[START Dataset records]
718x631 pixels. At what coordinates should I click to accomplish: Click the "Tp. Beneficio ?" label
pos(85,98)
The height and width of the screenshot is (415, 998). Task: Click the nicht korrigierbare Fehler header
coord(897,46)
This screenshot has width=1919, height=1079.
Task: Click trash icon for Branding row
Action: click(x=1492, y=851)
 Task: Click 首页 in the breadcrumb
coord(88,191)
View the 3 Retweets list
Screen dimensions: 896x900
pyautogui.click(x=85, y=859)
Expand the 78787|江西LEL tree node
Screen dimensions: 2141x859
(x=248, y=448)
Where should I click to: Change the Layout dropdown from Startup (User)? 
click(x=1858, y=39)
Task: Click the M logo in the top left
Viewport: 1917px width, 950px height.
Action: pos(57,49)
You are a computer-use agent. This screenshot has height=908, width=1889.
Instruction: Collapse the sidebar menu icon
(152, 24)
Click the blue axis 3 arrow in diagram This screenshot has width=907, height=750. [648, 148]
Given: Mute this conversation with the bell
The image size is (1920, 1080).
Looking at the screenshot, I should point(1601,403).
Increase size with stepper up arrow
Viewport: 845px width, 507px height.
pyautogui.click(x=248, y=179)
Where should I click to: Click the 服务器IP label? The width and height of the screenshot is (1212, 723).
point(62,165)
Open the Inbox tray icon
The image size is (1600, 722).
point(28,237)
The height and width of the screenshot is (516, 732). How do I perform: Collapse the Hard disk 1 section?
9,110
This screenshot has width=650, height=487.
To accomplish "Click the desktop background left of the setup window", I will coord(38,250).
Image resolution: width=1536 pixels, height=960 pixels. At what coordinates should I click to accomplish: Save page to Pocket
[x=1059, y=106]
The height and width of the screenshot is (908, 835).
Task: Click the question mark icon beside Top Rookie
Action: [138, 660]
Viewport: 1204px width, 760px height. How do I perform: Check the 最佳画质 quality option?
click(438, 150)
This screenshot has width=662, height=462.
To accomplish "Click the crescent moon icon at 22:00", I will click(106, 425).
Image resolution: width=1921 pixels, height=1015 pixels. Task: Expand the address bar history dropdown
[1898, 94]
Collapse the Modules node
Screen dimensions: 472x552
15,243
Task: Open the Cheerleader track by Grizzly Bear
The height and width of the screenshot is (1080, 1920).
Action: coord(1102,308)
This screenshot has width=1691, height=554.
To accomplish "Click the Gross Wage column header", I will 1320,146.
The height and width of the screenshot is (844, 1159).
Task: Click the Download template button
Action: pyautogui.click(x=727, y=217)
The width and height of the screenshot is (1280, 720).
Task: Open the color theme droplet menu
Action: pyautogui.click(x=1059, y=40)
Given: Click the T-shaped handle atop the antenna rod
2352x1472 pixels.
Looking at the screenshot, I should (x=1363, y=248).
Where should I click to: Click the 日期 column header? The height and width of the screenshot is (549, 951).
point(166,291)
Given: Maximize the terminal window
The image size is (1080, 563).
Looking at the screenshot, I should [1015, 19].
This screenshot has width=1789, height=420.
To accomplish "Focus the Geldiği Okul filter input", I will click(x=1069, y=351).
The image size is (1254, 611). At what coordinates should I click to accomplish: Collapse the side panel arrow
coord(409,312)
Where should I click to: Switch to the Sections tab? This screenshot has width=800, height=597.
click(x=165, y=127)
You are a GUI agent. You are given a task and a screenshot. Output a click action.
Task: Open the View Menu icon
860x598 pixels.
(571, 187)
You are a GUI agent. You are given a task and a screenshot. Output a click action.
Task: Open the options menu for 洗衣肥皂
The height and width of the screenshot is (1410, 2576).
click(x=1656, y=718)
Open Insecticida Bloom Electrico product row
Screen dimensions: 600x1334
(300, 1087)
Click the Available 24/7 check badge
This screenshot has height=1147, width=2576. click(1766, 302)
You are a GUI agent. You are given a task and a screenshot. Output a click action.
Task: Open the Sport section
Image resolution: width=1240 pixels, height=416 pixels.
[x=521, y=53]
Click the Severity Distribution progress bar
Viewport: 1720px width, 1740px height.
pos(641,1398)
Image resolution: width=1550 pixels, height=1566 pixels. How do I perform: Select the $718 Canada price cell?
[END Dataset records]
Copy every one of the entries above word for word, keeping each line as it stands.

▶ _Right answer_
718x631 pixels. At what coordinates should I click to accomplish: Click the "Tp. Beneficio ?" label
pos(85,98)
The height and width of the screenshot is (415, 998). Task: Click the nicht korrigierbare Fehler header
coord(897,46)
This screenshot has width=1919, height=1079.
Task: Click trash icon for Branding row
Action: click(x=1492, y=851)
 Task: Click 首页 in the breadcrumb
coord(88,191)
View the 3 Retweets list
Screen dimensions: 896x900
pyautogui.click(x=85, y=859)
Expand the 78787|江西LEL tree node
Screen dimensions: 2141x859
(x=248, y=448)
Where should I click to: Change the Layout dropdown from Startup (User)? 
click(x=1858, y=39)
Task: Click the M logo in the top left
Viewport: 1917px width, 950px height.
Action: pos(57,49)
You are a computer-use agent. This screenshot has height=908, width=1889.
Instruction: Collapse the sidebar menu icon
(152, 24)
Click the blue axis 3 arrow in diagram This screenshot has width=907, height=750. [648, 148]
Given: Mute this conversation with the bell
The image size is (1920, 1080).
Looking at the screenshot, I should point(1601,403).
Increase size with stepper up arrow
Viewport: 845px width, 507px height.
pyautogui.click(x=248, y=179)
Where should I click to: Click the 服务器IP label? The width and height of the screenshot is (1212, 723).
point(62,165)
Open the Inbox tray icon
The image size is (1600, 722).
point(28,237)
The height and width of the screenshot is (516, 732). How do I perform: Collapse the Hard disk 1 section?
9,110
This screenshot has width=650, height=487.
To accomplish "Click the desktop background left of the setup window", I will coord(38,250).
Image resolution: width=1536 pixels, height=960 pixels. At what coordinates should I click to accomplish: Save page to Pocket
[x=1059, y=106]
The height and width of the screenshot is (908, 835).
Task: Click the question mark icon beside Top Rookie
Action: [138, 660]
Viewport: 1204px width, 760px height. How do I perform: Check the 最佳画质 quality option?
click(438, 150)
This screenshot has width=662, height=462.
To accomplish "Click the crescent moon icon at 22:00", I will click(106, 425).
Image resolution: width=1921 pixels, height=1015 pixels. Task: Expand the address bar history dropdown
[1898, 94]
Collapse the Modules node
Screen dimensions: 472x552
15,243
Task: Open the Cheerleader track by Grizzly Bear
The height and width of the screenshot is (1080, 1920).
Action: coord(1102,308)
This screenshot has width=1691, height=554.
To accomplish "Click the Gross Wage column header", I will 1320,146.
The height and width of the screenshot is (844, 1159).
Task: Click the Download template button
Action: pyautogui.click(x=727, y=217)
The width and height of the screenshot is (1280, 720).
Task: Open the color theme droplet menu
Action: pyautogui.click(x=1059, y=40)
Given: Click the T-shaped handle atop the antenna rod
2352x1472 pixels.
Looking at the screenshot, I should (x=1363, y=248).
Where should I click to: Click the 日期 column header? The height and width of the screenshot is (549, 951).
point(166,291)
Given: Maximize the terminal window
The image size is (1080, 563).
Looking at the screenshot, I should [1015, 19].
This screenshot has width=1789, height=420.
To accomplish "Focus the Geldiği Okul filter input", I will click(x=1069, y=351).
The image size is (1254, 611). At what coordinates should I click to accomplish: Collapse the side panel arrow
coord(409,312)
Where should I click to: Switch to the Sections tab? This screenshot has width=800, height=597.
click(x=165, y=127)
You are a GUI agent. You are given a task and a screenshot. Output a click action.
Task: Open the View Menu icon
860x598 pixels.
(571, 187)
You are a GUI agent. You are given a task and a screenshot. Output a click action.
Task: Open the options menu for 洗衣肥皂
The height and width of the screenshot is (1410, 2576).
click(x=1656, y=718)
Open Insecticida Bloom Electrico product row
Screen dimensions: 600x1334
(300, 1087)
Click the Available 24/7 check badge
This screenshot has height=1147, width=2576. click(1766, 302)
You are a GUI agent. You are given a task and a screenshot. Output a click action.
Task: Open the Sport section
Image resolution: width=1240 pixels, height=416 pixels.
[x=521, y=53]
Click the Severity Distribution progress bar
Viewport: 1720px width, 1740px height.
pos(641,1398)
Image resolution: width=1550 pixels, height=1566 pixels. How do I perform: Select the $718 Canada price cell?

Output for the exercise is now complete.